Stored records:
** start **
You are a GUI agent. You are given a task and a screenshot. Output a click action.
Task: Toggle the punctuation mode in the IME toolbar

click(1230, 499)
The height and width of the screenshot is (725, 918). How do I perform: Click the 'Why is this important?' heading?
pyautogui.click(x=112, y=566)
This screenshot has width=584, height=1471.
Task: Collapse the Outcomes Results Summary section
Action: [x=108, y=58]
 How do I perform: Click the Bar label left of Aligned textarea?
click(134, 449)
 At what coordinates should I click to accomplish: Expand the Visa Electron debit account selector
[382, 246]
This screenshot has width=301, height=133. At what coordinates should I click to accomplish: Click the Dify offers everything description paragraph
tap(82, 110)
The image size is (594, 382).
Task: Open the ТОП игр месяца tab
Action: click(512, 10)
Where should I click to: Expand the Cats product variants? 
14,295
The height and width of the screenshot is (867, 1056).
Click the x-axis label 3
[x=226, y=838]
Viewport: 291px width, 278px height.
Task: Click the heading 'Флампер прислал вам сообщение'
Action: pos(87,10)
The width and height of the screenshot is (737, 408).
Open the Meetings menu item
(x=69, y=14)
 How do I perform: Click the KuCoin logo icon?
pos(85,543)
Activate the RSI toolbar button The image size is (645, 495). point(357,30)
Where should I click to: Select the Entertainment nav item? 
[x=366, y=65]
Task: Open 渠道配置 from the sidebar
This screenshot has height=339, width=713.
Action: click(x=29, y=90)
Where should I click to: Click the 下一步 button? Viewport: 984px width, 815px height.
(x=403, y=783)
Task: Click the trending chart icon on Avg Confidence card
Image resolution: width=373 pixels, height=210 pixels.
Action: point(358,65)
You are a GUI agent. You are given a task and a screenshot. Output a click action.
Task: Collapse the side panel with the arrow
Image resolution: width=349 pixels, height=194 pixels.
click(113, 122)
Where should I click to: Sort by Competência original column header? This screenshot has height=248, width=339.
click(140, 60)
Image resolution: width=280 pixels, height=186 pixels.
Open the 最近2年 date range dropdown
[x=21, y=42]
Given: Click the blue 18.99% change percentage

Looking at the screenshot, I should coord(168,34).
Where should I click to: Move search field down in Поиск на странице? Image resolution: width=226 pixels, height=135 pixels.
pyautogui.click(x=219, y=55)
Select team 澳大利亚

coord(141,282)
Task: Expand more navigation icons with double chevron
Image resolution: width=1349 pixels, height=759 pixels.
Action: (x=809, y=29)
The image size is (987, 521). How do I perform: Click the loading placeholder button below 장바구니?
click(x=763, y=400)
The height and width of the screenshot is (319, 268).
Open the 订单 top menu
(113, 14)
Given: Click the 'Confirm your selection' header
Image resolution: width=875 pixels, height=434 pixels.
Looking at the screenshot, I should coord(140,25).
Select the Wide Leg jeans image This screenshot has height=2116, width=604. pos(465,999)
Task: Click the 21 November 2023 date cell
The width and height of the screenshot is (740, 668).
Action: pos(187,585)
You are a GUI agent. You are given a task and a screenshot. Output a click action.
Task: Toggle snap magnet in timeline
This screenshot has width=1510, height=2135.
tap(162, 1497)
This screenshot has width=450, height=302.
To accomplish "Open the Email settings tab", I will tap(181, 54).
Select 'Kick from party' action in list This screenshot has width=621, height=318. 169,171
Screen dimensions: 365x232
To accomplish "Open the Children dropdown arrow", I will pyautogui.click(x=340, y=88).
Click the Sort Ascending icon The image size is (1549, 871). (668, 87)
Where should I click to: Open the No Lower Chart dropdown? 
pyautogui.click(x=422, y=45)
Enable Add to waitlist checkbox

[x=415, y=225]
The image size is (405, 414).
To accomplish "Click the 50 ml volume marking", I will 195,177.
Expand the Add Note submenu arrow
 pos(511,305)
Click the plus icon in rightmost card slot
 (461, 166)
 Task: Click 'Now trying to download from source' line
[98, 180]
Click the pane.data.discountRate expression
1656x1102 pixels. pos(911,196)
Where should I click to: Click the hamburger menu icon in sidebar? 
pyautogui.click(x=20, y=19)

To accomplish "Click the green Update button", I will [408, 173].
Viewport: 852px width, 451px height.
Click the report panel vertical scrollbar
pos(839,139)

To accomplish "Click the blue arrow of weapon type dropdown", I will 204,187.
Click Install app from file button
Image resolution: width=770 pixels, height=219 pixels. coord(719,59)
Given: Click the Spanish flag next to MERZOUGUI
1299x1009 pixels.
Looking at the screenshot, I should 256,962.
** end **
### Stated task
Transcribe every item above line by line, reproducing each one verbatim without any alteration.

### Completed task
You are a GUI agent. You are given a task and a screenshot. Output a click action.
Task: Toggle the punctuation mode in the IME toolbar

click(1230, 499)
The height and width of the screenshot is (725, 918). How do I perform: Click the 'Why is this important?' heading?
pyautogui.click(x=112, y=566)
This screenshot has width=584, height=1471.
Task: Collapse the Outcomes Results Summary section
Action: [x=108, y=58]
 How do I perform: Click the Bar label left of Aligned textarea?
click(134, 449)
 At what coordinates should I click to accomplish: Expand the Visa Electron debit account selector
[382, 246]
This screenshot has width=301, height=133. At what coordinates should I click to accomplish: Click the Dify offers everything description paragraph
tap(82, 110)
The image size is (594, 382).
Task: Open the ТОП игр месяца tab
Action: click(512, 10)
Where should I click to: Expand the Cats product variants? 
14,295
The height and width of the screenshot is (867, 1056).
Click the x-axis label 3
[x=226, y=838]
Viewport: 291px width, 278px height.
Task: Click the heading 'Флампер прислал вам сообщение'
Action: pos(87,10)
The width and height of the screenshot is (737, 408).
Open the Meetings menu item
(x=69, y=14)
 How do I perform: Click the KuCoin logo icon?
pos(85,543)
Activate the RSI toolbar button The image size is (645, 495). point(357,30)
Where should I click to: Select the Entertainment nav item? 
[x=366, y=65]
Task: Open 渠道配置 from the sidebar
This screenshot has height=339, width=713.
Action: click(x=29, y=90)
Where should I click to: Click the 下一步 button? Viewport: 984px width, 815px height.
(x=403, y=783)
Task: Click the trending chart icon on Avg Confidence card
Image resolution: width=373 pixels, height=210 pixels.
Action: point(358,65)
You are a GUI agent. You are given a task and a screenshot. Output a click action.
Task: Collapse the side panel with the arrow
Image resolution: width=349 pixels, height=194 pixels.
click(113, 122)
Where should I click to: Sort by Competência original column header? This screenshot has height=248, width=339.
click(140, 60)
Image resolution: width=280 pixels, height=186 pixels.
Open the 最近2年 date range dropdown
[x=21, y=42]
Given: Click the blue 18.99% change percentage

Looking at the screenshot, I should coord(168,34).
Where should I click to: Move search field down in Поиск на странице? Image resolution: width=226 pixels, height=135 pixels.
pyautogui.click(x=219, y=55)
Select team 澳大利亚

coord(141,282)
Task: Expand more navigation icons with double chevron
Image resolution: width=1349 pixels, height=759 pixels.
Action: (x=809, y=29)
The image size is (987, 521). How do I perform: Click the loading placeholder button below 장바구니?
click(x=763, y=400)
The height and width of the screenshot is (319, 268).
Open the 订单 top menu
(113, 14)
Given: Click the 'Confirm your selection' header
Image resolution: width=875 pixels, height=434 pixels.
Looking at the screenshot, I should coord(140,25).
Select the Wide Leg jeans image This screenshot has height=2116, width=604. pos(465,999)
Task: Click the 21 November 2023 date cell
The width and height of the screenshot is (740, 668).
Action: pos(187,585)
You are a GUI agent. You are given a task and a screenshot. Output a click action.
Task: Toggle snap magnet in timeline
This screenshot has width=1510, height=2135.
tap(162, 1497)
This screenshot has width=450, height=302.
To accomplish "Open the Email settings tab", I will tap(181, 54).
Select 'Kick from party' action in list This screenshot has width=621, height=318. 169,171
Screen dimensions: 365x232
To accomplish "Open the Children dropdown arrow", I will pyautogui.click(x=340, y=88).
Click the Sort Ascending icon The image size is (1549, 871). (668, 87)
Where should I click to: Open the No Lower Chart dropdown? 
pyautogui.click(x=422, y=45)
Enable Add to waitlist checkbox

[x=415, y=225]
The image size is (405, 414).
To accomplish "Click the 50 ml volume marking", I will 195,177.
Expand the Add Note submenu arrow
 pos(511,305)
Click the plus icon in rightmost card slot
 (461, 166)
 Task: Click 'Now trying to download from source' line
[98, 180]
Click the pane.data.discountRate expression
1656x1102 pixels. pos(911,196)
Where should I click to: Click the hamburger menu icon in sidebar? 
pyautogui.click(x=20, y=19)

To accomplish "Click the green Update button", I will [408, 173].
Viewport: 852px width, 451px height.
Click the report panel vertical scrollbar
pos(839,139)

To accomplish "Click the blue arrow of weapon type dropdown", I will 204,187.
Click Install app from file button
Image resolution: width=770 pixels, height=219 pixels. coord(719,59)
Given: Click the Spanish flag next to MERZOUGUI
1299x1009 pixels.
Looking at the screenshot, I should 256,962.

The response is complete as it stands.